- [What is required]
The complete set of records should be given again verbatim.

##### Given records

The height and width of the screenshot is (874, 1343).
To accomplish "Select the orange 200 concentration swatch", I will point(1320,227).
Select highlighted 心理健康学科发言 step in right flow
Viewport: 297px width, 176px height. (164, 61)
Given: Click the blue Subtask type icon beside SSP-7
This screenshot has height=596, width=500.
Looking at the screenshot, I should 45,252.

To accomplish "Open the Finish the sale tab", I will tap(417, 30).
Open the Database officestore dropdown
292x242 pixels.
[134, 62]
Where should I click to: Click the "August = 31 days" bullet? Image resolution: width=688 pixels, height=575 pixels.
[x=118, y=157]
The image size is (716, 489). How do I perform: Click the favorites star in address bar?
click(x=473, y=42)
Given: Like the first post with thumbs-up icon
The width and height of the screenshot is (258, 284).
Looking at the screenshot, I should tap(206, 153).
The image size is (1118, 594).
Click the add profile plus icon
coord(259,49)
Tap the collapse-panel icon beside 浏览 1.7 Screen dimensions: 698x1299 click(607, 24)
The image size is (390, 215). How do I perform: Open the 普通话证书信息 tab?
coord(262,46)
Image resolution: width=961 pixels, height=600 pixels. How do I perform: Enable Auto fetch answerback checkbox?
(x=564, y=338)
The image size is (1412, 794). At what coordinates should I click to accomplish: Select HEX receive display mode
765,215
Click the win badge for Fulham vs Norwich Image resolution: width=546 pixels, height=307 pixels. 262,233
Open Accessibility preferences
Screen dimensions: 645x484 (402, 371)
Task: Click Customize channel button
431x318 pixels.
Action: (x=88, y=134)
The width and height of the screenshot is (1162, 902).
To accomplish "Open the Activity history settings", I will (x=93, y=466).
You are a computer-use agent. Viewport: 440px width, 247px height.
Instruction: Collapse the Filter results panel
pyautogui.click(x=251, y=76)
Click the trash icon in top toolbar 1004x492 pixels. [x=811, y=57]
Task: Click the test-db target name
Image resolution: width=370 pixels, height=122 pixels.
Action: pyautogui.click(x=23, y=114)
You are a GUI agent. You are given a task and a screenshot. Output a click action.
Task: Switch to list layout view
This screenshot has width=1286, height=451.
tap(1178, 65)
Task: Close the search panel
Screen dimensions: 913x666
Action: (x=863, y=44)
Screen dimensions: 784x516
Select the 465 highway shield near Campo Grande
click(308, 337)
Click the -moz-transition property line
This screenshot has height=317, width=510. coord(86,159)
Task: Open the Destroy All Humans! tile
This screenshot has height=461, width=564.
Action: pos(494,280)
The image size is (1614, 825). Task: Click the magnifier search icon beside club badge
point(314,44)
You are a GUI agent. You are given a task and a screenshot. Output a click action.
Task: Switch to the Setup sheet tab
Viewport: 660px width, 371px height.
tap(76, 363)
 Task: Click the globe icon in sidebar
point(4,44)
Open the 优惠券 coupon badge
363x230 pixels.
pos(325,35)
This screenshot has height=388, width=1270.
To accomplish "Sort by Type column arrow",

##########

- [Solution for this exercise]
The height and width of the screenshot is (874, 1343).
To accomplish "Select the orange 200 concentration swatch", I will point(1320,227).
Select highlighted 心理健康学科发言 step in right flow
Viewport: 297px width, 176px height. (164, 61)
Given: Click the blue Subtask type icon beside SSP-7
This screenshot has height=596, width=500.
Looking at the screenshot, I should 45,252.

To accomplish "Open the Finish the sale tab", I will tap(417, 30).
Open the Database officestore dropdown
292x242 pixels.
[134, 62]
Where should I click to: Click the "August = 31 days" bullet? Image resolution: width=688 pixels, height=575 pixels.
[x=118, y=157]
The image size is (716, 489). How do I perform: Click the favorites star in address bar?
click(x=473, y=42)
Given: Like the first post with thumbs-up icon
The width and height of the screenshot is (258, 284).
Looking at the screenshot, I should tap(206, 153).
The image size is (1118, 594).
Click the add profile plus icon
coord(259,49)
Tap the collapse-panel icon beside 浏览 1.7 Screen dimensions: 698x1299 click(607, 24)
The image size is (390, 215). How do I perform: Open the 普通话证书信息 tab?
coord(262,46)
Image resolution: width=961 pixels, height=600 pixels. How do I perform: Enable Auto fetch answerback checkbox?
(x=564, y=338)
The image size is (1412, 794). At what coordinates should I click to accomplish: Select HEX receive display mode
765,215
Click the win badge for Fulham vs Norwich Image resolution: width=546 pixels, height=307 pixels. 262,233
Open Accessibility preferences
Screen dimensions: 645x484 (402, 371)
Task: Click Customize channel button
431x318 pixels.
Action: (x=88, y=134)
The width and height of the screenshot is (1162, 902).
To accomplish "Open the Activity history settings", I will (x=93, y=466).
You are a computer-use agent. Viewport: 440px width, 247px height.
Instruction: Collapse the Filter results panel
pyautogui.click(x=251, y=76)
Click the trash icon in top toolbar 1004x492 pixels. [x=811, y=57]
Task: Click the test-db target name
Image resolution: width=370 pixels, height=122 pixels.
Action: pyautogui.click(x=23, y=114)
You are a GUI agent. You are given a task and a screenshot. Output a click action.
Task: Switch to list layout view
This screenshot has width=1286, height=451.
tap(1178, 65)
Task: Close the search panel
Screen dimensions: 913x666
Action: (x=863, y=44)
Screen dimensions: 784x516
Select the 465 highway shield near Campo Grande
click(308, 337)
Click the -moz-transition property line
This screenshot has height=317, width=510. coord(86,159)
Task: Open the Destroy All Humans! tile
This screenshot has height=461, width=564.
Action: pos(494,280)
The image size is (1614, 825). Task: Click the magnifier search icon beside club badge
point(314,44)
You are a GUI agent. You are given a task and a screenshot. Output a click action.
Task: Switch to the Setup sheet tab
Viewport: 660px width, 371px height.
tap(76, 363)
 Task: Click the globe icon in sidebar
point(4,44)
Open the 优惠券 coupon badge
363x230 pixels.
pos(325,35)
This screenshot has height=388, width=1270.
To accomplish "Sort by Type column arrow",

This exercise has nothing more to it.